Thursday 15 February 2007

Probiotec 1H07 result - its all in the accounting


Probiotec released 1H07 results today - its first results presentation as a listed company. As shown in the table above 1H07 results were well up on every line on 1H06 but as I did for PWK's result comparing PBP's 1H07 result against 2H06 is more instructive. The results are less spectacular compared to 2H06. Total revenue up 8% just ahead costs up 7.7% leading to an increase in EBITDA of 10% on 2H06. However EBIT and NPAT were both down -9.5% and -14.3% respectively on 2H06 and this is where it gets interesting.

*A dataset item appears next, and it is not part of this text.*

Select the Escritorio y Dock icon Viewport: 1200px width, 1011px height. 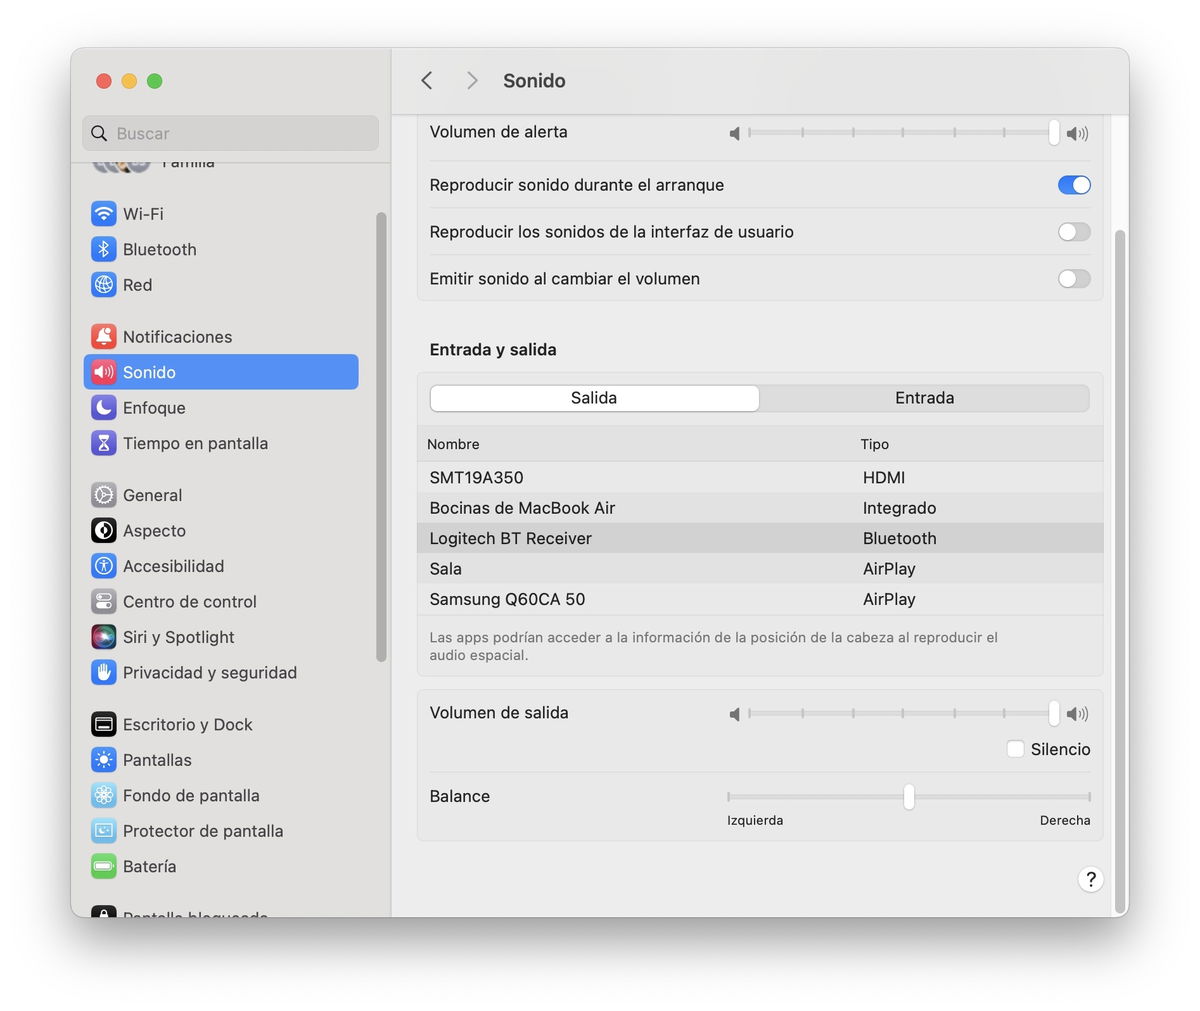tap(104, 724)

As is usually the case the most interesting numbers are in the notes to the accounts. You'll notice the very low depreciation charge in 2H06 that gives a higher EBIT and NPAT than 1H07. That's because during 2H06 PBP decided to change their accounting policy with regard plant & equipment changing the depreciation period from 5-20 years to 8-20 years. What does this mean? Quite simply depreciation charges will be lower helping the P&L look more healthy. So what you say, depreciation is a non-cash charge and what is really important is the replacement cost of plant and equipment. Exactly, and as it is usually wise to assume that replacement cost will be more than the historical cost on which depreciation charges are based do you think it would be a more accurate reflection of replacement cost to reduce depreciation charges? Absolutely not.

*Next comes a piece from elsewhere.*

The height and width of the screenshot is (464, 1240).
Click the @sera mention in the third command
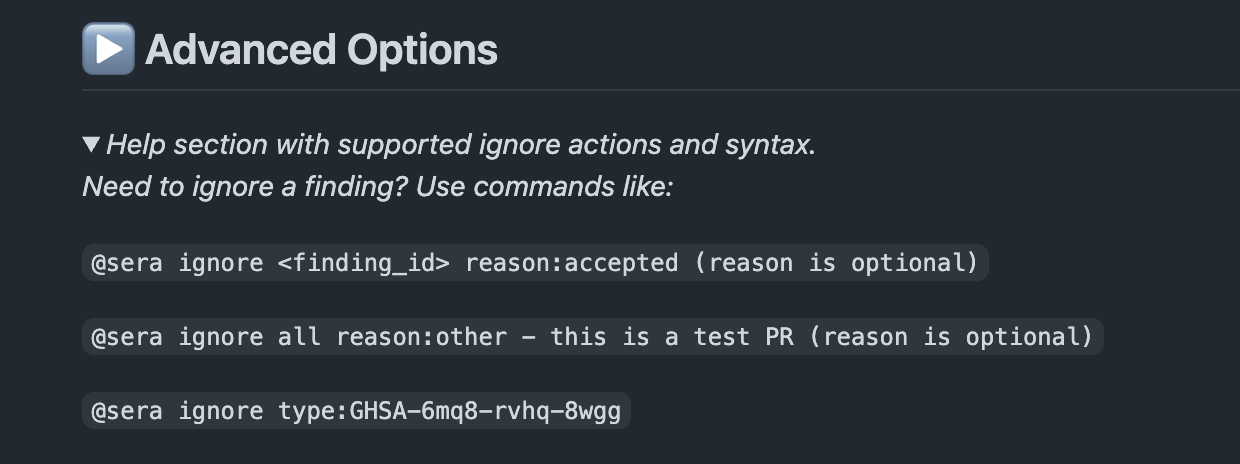click(128, 411)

Also of note is the 14% increase in intangbles amounting to $0.8m of product development costs that have been capitalized and treated as internally generated goodwill. Now I'm not against capitalizing expenses, it can be completely justified and PBP has demonstrated it can generate profits from product development in the past but it is something that should be noted and kept a close eye on.

Operating Cashflow was reasonable at $2.2m and Debt to Equity reduced to 64% from 87% pre-listing. It will be interesting to see if the company continues to pay down debt with operating cashflow, the answer to that will depend on capex going forward. I will be firing off a list of questions for management tomorrow to get answers to these and other questions. Looking ahead the company reiterated both in the 1H07 report and the investor presentation that 1H07 results were in line with expectations and that they are confident of meeting prospectus forecasts via strong sales growth from a range of new products and a fulll contract manufacturing order book coupled with cost containment. The table below gives the implied results of 2H07 needed to achieve prospectus. It calls for a 27% increase in revenue an improvement in margins and no less than a doubling in NPAT from 1H07. Quite a tall order.

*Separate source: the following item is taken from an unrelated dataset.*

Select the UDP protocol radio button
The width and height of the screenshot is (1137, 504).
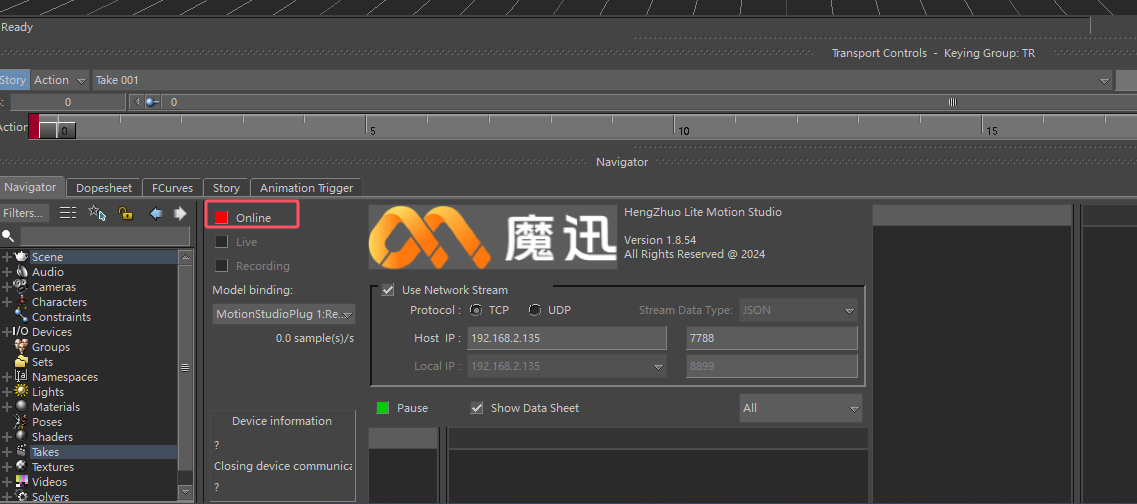pos(535,310)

In conclusion management is making all the right noises its the numbers that aren't. Pending the responses I get from management I will have to consider whether or not to liquidate my paltry holdings or wait to assess the full year result.

2 Comments:

Anonymous said...

dhukka,

Changes in "Accounting policy" are a massive red flag, generally utilised to hide operating problems.

As you correctly identify, lowering the Depreciation charge has inflated the bottom line.

jog on
grant

The Fundamental Analyst said...

Absolutely Grant, I have to give management some credit as they didn't try to hide the accounting policy change, they actually put it in black and white in the report and noted the effect - ditto for the capitalized expenses. Still that doesn't excuse the act.